_About this exercise_
Lines that include the string "agent" are the ones to copy from the entries below.

==*==

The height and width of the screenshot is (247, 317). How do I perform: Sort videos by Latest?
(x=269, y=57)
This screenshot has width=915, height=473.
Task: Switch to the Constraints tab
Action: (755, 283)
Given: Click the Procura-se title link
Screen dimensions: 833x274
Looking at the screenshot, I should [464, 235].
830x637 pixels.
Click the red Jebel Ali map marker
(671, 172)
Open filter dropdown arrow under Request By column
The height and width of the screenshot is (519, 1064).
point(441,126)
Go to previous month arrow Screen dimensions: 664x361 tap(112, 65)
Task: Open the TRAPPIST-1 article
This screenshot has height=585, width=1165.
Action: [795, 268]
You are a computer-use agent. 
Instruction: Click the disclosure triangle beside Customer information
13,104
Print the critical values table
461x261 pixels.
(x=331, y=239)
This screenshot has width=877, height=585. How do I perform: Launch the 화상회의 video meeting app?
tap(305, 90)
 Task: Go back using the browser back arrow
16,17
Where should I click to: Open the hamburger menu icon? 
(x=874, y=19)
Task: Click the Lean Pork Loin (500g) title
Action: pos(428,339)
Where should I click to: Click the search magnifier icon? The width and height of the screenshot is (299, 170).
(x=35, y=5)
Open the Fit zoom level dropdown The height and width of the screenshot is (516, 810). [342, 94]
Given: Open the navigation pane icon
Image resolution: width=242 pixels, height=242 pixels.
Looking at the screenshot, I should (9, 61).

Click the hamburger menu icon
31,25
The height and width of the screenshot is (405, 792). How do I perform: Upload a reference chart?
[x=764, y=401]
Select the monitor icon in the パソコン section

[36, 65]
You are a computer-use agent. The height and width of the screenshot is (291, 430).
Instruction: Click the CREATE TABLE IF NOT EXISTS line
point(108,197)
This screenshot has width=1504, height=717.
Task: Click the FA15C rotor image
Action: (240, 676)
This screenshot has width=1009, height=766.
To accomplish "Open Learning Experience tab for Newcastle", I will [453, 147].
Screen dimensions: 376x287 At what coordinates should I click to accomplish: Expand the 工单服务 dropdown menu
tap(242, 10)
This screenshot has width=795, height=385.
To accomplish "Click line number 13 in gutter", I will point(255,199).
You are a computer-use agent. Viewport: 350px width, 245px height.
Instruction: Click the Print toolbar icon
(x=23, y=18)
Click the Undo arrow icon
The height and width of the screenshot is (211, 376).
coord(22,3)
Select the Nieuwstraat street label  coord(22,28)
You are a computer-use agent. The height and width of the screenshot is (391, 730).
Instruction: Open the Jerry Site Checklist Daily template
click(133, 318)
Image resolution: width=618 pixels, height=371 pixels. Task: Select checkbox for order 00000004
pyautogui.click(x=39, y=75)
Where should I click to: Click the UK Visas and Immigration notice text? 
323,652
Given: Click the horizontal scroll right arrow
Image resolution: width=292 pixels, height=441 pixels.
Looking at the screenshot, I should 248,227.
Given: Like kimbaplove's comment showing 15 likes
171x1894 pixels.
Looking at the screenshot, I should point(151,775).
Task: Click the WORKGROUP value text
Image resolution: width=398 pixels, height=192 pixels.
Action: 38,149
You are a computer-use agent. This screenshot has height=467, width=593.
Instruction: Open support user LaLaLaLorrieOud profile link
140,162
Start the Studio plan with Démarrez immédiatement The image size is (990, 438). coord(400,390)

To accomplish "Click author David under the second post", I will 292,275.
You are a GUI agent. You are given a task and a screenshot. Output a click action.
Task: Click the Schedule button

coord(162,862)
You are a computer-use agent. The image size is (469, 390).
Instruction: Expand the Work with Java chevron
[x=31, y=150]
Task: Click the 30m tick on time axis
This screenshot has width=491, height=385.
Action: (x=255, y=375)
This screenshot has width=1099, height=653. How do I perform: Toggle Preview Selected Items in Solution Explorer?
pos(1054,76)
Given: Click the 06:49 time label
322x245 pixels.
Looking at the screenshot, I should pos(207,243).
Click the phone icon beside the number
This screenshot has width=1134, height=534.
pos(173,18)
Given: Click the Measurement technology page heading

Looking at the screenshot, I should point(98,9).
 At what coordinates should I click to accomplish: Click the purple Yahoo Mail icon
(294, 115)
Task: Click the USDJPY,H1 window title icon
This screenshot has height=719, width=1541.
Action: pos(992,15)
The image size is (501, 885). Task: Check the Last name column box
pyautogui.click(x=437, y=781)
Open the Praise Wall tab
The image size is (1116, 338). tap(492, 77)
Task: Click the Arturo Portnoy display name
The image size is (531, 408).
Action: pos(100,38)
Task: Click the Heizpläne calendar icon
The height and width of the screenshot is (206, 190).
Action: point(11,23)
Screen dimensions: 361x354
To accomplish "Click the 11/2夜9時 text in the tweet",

==*==

_Response below_
You are a computer-use agent. 
You are a computer-use agent. The height and width of the screenshot is (291, 430).
You are a computer-use agent. Viewport: 350px width, 245px height.
You are a computer-use agent. The height and width of the screenshot is (391, 730).
You are a computer-use agent. This screenshot has height=467, width=593.
You are a GUI agent. You are given a task and a screenshot. Output a click action.
You are a computer-use agent. The image size is (469, 390).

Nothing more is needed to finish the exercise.